Screenshot grounding data:
>>

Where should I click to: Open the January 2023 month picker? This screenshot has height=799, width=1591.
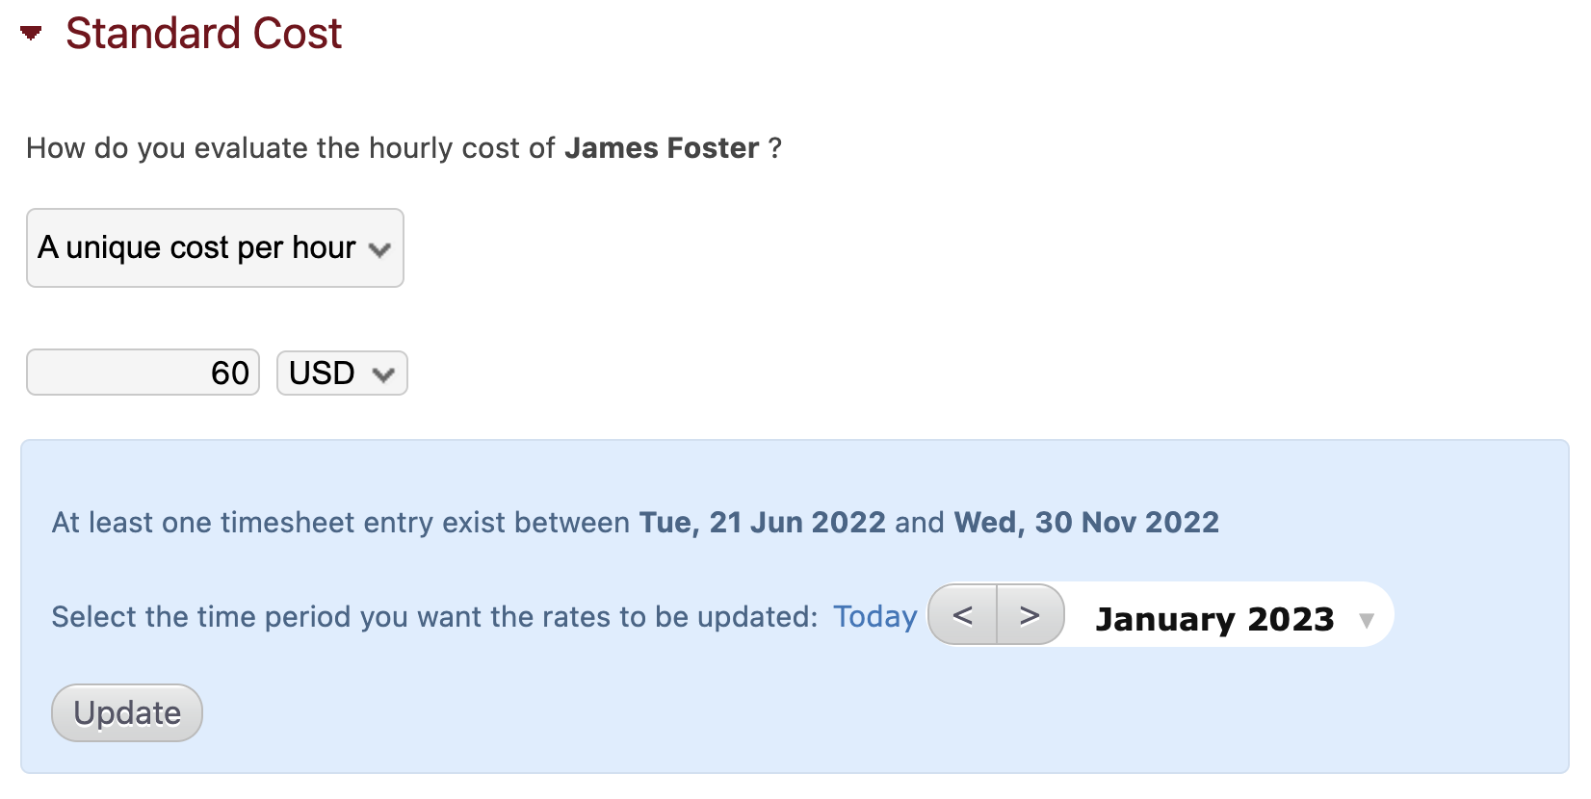[x=1214, y=618]
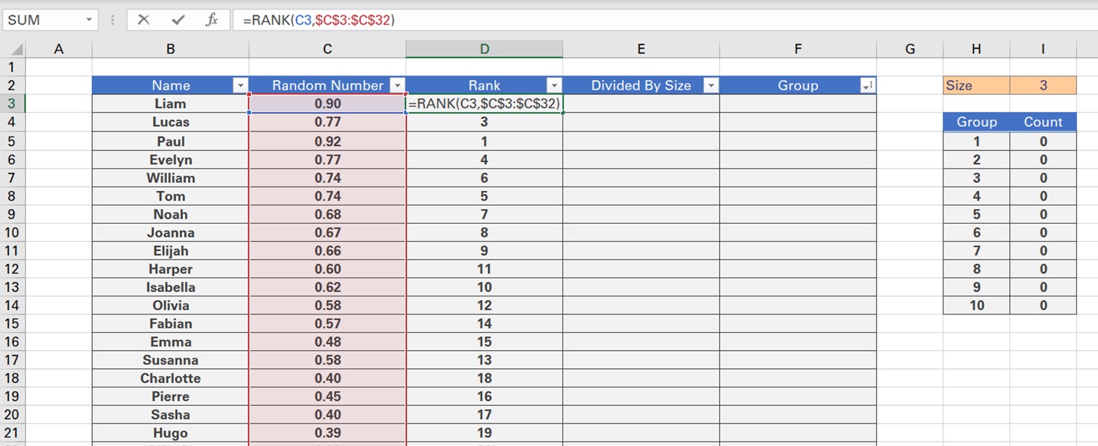This screenshot has width=1098, height=446.
Task: Click the cell containing Liam
Action: pyautogui.click(x=170, y=103)

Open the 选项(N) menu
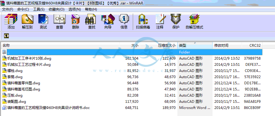pos(75,9)
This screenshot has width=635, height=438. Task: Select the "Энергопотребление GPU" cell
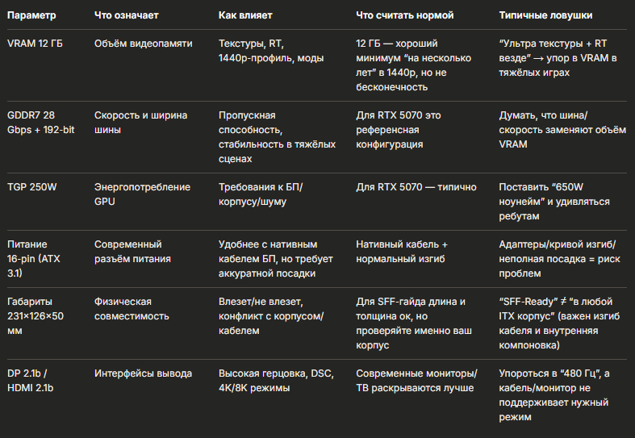click(142, 194)
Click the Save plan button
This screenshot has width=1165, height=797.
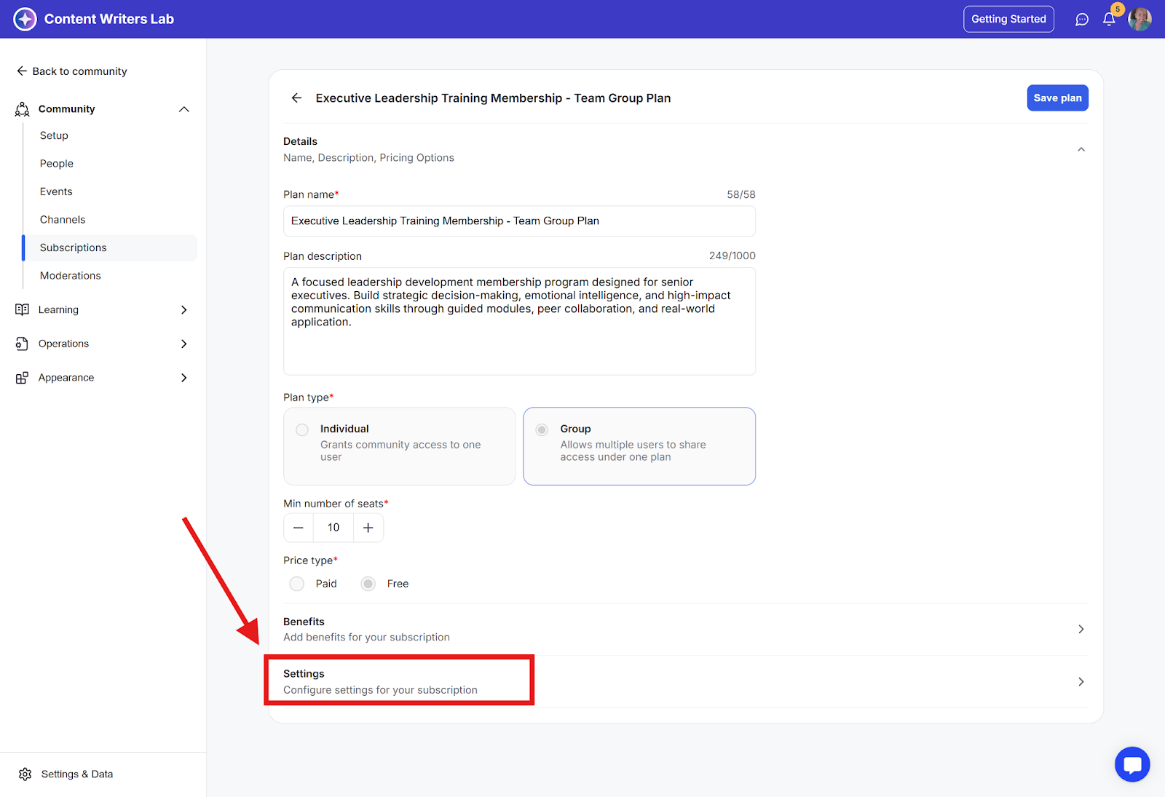point(1057,98)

<<

Please output each line above exactly and omit all images.

Where should I click to: Open the January 2023 month picker? This screenshot has height=799, width=1591.
[x=1214, y=618]
This screenshot has width=1098, height=446.
Task: Click the cell containing Liam
Action: pyautogui.click(x=170, y=103)

Open the 选项(N) menu
pos(75,9)
This screenshot has width=635, height=438. Task: Select the "Энергопотребление GPU" cell
click(142, 194)
Click the Save plan button
This screenshot has width=1165, height=797.
point(1057,98)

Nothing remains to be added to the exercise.